Each line of the data should be given again exactly.

INFORMATION section start

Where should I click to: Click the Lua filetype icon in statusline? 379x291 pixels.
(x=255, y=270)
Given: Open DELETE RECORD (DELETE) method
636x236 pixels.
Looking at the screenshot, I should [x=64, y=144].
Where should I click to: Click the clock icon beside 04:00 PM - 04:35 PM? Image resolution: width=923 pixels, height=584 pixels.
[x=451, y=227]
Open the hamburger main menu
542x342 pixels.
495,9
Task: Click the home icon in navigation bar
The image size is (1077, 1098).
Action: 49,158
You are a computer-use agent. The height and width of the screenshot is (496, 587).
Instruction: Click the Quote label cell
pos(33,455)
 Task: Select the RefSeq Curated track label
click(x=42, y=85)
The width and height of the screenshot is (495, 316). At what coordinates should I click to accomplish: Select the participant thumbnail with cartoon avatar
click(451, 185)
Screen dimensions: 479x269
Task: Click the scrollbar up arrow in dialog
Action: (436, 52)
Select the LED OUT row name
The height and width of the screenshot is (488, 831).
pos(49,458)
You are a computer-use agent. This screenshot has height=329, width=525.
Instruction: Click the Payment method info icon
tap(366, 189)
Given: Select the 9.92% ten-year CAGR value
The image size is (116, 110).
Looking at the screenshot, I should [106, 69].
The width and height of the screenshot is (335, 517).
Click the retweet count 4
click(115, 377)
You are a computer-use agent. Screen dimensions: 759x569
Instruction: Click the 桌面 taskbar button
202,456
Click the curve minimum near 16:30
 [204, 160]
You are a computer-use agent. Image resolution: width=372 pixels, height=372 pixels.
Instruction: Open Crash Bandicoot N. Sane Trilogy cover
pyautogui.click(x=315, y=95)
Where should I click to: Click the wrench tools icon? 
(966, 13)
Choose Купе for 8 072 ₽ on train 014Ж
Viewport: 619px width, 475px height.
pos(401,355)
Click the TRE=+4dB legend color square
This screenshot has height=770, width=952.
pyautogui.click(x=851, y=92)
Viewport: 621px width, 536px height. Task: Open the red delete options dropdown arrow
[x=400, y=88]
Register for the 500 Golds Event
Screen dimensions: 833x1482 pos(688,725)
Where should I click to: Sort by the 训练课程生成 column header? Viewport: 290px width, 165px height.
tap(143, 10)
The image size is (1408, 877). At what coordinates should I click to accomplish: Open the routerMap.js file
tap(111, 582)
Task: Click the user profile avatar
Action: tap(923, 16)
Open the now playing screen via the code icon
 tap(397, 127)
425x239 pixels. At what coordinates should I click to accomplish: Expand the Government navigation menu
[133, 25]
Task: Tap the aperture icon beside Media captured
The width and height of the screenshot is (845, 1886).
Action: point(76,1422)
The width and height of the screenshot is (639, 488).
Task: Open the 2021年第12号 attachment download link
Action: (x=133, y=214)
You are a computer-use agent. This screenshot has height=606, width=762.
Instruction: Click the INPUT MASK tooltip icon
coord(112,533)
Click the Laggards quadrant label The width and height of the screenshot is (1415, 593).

INFORMATION section end

## ANSWER TO THE PROBLEM
Where should I click to: Click the Lua filetype icon in statusline? 379x291 pixels.
(x=255, y=270)
Given: Open DELETE RECORD (DELETE) method
636x236 pixels.
Looking at the screenshot, I should [x=64, y=144].
Where should I click to: Click the clock icon beside 04:00 PM - 04:35 PM? Image resolution: width=923 pixels, height=584 pixels.
[x=451, y=227]
Open the hamburger main menu
542x342 pixels.
495,9
Task: Click the home icon in navigation bar
The image size is (1077, 1098).
Action: 49,158
You are a computer-use agent. The height and width of the screenshot is (496, 587).
Instruction: Click the Quote label cell
pos(33,455)
 Task: Select the RefSeq Curated track label
click(x=42, y=85)
The width and height of the screenshot is (495, 316). At what coordinates should I click to accomplish: Select the participant thumbnail with cartoon avatar
click(451, 185)
Screen dimensions: 479x269
Task: Click the scrollbar up arrow in dialog
Action: (436, 52)
Select the LED OUT row name
The height and width of the screenshot is (488, 831).
pos(49,458)
You are a computer-use agent. This screenshot has height=329, width=525.
Instruction: Click the Payment method info icon
tap(366, 189)
Given: Select the 9.92% ten-year CAGR value
The image size is (116, 110).
Looking at the screenshot, I should [106, 69].
The width and height of the screenshot is (335, 517).
Click the retweet count 4
click(115, 377)
You are a computer-use agent. Screen dimensions: 759x569
Instruction: Click the 桌面 taskbar button
202,456
Click the curve minimum near 16:30
 [204, 160]
You are a computer-use agent. Image resolution: width=372 pixels, height=372 pixels.
Instruction: Open Crash Bandicoot N. Sane Trilogy cover
pyautogui.click(x=315, y=95)
Where should I click to: Click the wrench tools icon? 
(966, 13)
Choose Купе for 8 072 ₽ on train 014Ж
Viewport: 619px width, 475px height.
pos(401,355)
Click the TRE=+4dB legend color square
This screenshot has height=770, width=952.
pyautogui.click(x=851, y=92)
Viewport: 621px width, 536px height. Task: Open the red delete options dropdown arrow
[x=400, y=88]
Register for the 500 Golds Event
Screen dimensions: 833x1482 pos(688,725)
Where should I click to: Sort by the 训练课程生成 column header? Viewport: 290px width, 165px height.
tap(143, 10)
The image size is (1408, 877). At what coordinates should I click to accomplish: Open the routerMap.js file
tap(111, 582)
Task: Click the user profile avatar
Action: tap(923, 16)
Open the now playing screen via the code icon
 tap(397, 127)
425x239 pixels. At what coordinates should I click to accomplish: Expand the Government navigation menu
[133, 25]
Task: Tap the aperture icon beside Media captured
The width and height of the screenshot is (845, 1886).
Action: point(76,1422)
The width and height of the screenshot is (639, 488).
Task: Open the 2021年第12号 attachment download link
Action: (x=133, y=214)
You are a computer-use agent. This screenshot has height=606, width=762.
Instruction: Click the INPUT MASK tooltip icon
coord(112,533)
Click the Laggards quadrant label The width and height of the screenshot is (1415, 593).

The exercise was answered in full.